Weyl's View of Georgetown

Max Weyl, a landscape painter of views in and around Washington, D.C., was born in southern Germany and apprenticed as a watchmaker before moving with his family to Williamsport, Pennsylvania at the age of sixteen. He came to Washington in 1861 to catch a glimpse of his hero, Abraham Lincoln, and within a year established a small jewelry business on 7th Street across from where the Verizon Center stands today. Weyl’s interest shifted to painting, and he began displaying still-life and landscape pictures in the window of his shop.  When his work was noticed and purchased by Samuel Hay Kauffmann, president of the board of the Corcoran Gallery of Art and publisher of The Evening Star newspaper, Weyl’s career was officially launched.  Encouraged by Kauffmann, who financed a year of study abroad, Weyl turned the management of his shop over to his wife and traveled to four European countries in 1879, where he fell under the spell of Corot, the Barbizon artists, and the recently launched Impressionist movement.
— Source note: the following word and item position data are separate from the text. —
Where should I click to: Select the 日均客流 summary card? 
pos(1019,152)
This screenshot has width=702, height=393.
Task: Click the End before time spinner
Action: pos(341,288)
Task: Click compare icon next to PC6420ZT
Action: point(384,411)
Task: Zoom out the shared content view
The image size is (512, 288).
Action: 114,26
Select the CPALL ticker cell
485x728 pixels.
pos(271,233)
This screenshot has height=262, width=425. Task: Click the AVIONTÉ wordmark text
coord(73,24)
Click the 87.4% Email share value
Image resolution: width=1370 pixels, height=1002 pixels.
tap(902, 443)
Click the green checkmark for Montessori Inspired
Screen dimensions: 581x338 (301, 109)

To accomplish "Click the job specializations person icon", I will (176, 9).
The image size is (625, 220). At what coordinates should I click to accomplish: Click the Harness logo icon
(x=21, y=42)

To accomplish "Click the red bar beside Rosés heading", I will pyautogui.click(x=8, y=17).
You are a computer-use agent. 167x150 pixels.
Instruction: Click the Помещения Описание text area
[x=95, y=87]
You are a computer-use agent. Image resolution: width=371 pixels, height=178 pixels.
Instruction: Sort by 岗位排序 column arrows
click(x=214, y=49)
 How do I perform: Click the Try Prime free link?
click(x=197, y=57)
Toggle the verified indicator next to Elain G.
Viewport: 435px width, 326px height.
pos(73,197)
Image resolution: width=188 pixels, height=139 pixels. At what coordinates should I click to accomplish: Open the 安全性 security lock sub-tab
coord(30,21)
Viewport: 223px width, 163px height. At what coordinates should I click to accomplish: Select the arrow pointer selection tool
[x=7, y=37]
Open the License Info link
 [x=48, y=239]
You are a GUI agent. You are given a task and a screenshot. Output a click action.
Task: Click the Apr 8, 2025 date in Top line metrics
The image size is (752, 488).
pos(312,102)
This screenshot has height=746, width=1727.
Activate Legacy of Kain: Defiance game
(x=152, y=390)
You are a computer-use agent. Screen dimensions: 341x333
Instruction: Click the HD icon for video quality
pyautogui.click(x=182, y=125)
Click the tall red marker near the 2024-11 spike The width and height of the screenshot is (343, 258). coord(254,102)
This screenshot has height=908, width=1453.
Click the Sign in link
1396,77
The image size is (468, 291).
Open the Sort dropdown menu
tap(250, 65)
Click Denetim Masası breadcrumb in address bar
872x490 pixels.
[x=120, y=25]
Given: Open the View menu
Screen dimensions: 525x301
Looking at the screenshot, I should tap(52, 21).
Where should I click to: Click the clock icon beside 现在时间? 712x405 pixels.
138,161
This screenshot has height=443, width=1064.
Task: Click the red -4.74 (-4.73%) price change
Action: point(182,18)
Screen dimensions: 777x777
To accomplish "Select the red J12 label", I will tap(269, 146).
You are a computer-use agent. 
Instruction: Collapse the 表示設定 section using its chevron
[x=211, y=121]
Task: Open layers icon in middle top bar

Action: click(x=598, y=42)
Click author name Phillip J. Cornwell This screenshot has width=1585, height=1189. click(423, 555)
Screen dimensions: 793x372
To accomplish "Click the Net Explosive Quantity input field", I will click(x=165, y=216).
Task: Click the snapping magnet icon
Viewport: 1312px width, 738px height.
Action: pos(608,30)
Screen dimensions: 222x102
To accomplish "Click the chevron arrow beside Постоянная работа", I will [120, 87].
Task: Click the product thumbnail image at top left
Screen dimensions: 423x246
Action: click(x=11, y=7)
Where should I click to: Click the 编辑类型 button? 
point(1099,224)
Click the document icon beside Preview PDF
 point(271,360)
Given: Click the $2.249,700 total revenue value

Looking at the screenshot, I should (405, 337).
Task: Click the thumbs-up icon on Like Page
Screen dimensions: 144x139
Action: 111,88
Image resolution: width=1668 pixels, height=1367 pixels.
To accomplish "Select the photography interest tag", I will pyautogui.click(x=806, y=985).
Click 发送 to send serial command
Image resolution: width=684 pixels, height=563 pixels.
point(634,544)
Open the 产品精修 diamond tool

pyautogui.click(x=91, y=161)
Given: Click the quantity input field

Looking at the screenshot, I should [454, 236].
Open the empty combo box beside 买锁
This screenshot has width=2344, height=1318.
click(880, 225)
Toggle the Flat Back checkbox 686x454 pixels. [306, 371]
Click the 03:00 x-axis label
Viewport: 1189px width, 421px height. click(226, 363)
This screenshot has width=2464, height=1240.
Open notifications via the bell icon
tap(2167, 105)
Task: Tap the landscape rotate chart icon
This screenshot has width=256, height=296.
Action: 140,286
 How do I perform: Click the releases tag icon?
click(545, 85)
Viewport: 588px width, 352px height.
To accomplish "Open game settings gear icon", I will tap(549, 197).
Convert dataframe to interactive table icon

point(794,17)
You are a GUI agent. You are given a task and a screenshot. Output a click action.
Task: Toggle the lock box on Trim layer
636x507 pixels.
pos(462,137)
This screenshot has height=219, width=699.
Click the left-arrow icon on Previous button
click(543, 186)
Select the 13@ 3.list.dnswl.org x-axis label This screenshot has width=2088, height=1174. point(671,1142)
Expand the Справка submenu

Max Weyl's View of Georgetown From the Virginia Shore

Max Weyl (1837-1914)
View of Georgetown from the Virginia Shore, 1902
Oil on canvas
18 x 24 inches
####.197.1

Upon his return to the U.S., Weyl established an art studio at 17th and Pennsylvania Avenue where Washington artists and their circle became fond of gathering. He joined with a group to form the Washington Landscape School, working in the tradition of the French Barbizon style. This involved painting out of doors directly from nature as opposed to the more common practice of crafting landscapes in the studio based on memory or sketches taken on-site. Weyl became known as “the American Daubigny” who drew inspiration from his native environment. As described in the Washington Star newspaper at the centenary anniversary of his birth:

To Max Weyl no place was more beautiful and more paintable than Washington and its environs. He was never eager to travel or explore. The Potomac Flats, Rock Creek valley, the fields beyond the city limits contained for him all the elements essential to landscape painting. 

Weyl was also a member of the Society of Washington Artists and won two prizes in 1901 and 1904, but remained a rather reclusive artist. His paintings were purchased by two first ladies and at the age of 70 he was honored with a solo exhibition of over one hundred paintings at the Corcoran’s Hemicycle Gallery in 1907. At that exhibition, his painting of an Indian Summer Day was purchased by thirty friends as a gift to what was then the U.S. National Museum, a predecessor of the Smithsonian American Art Museum.

This View of Georgetown from the Virginia Shore, showing the skyline with the campus buildings, is one of four paintings by Weyl in Georgetown’s collection. The others are: a View of Georgetown from the Virginia Side of the Potomac, a Portrait of the Artist’s Father, and a Wooded Landscape.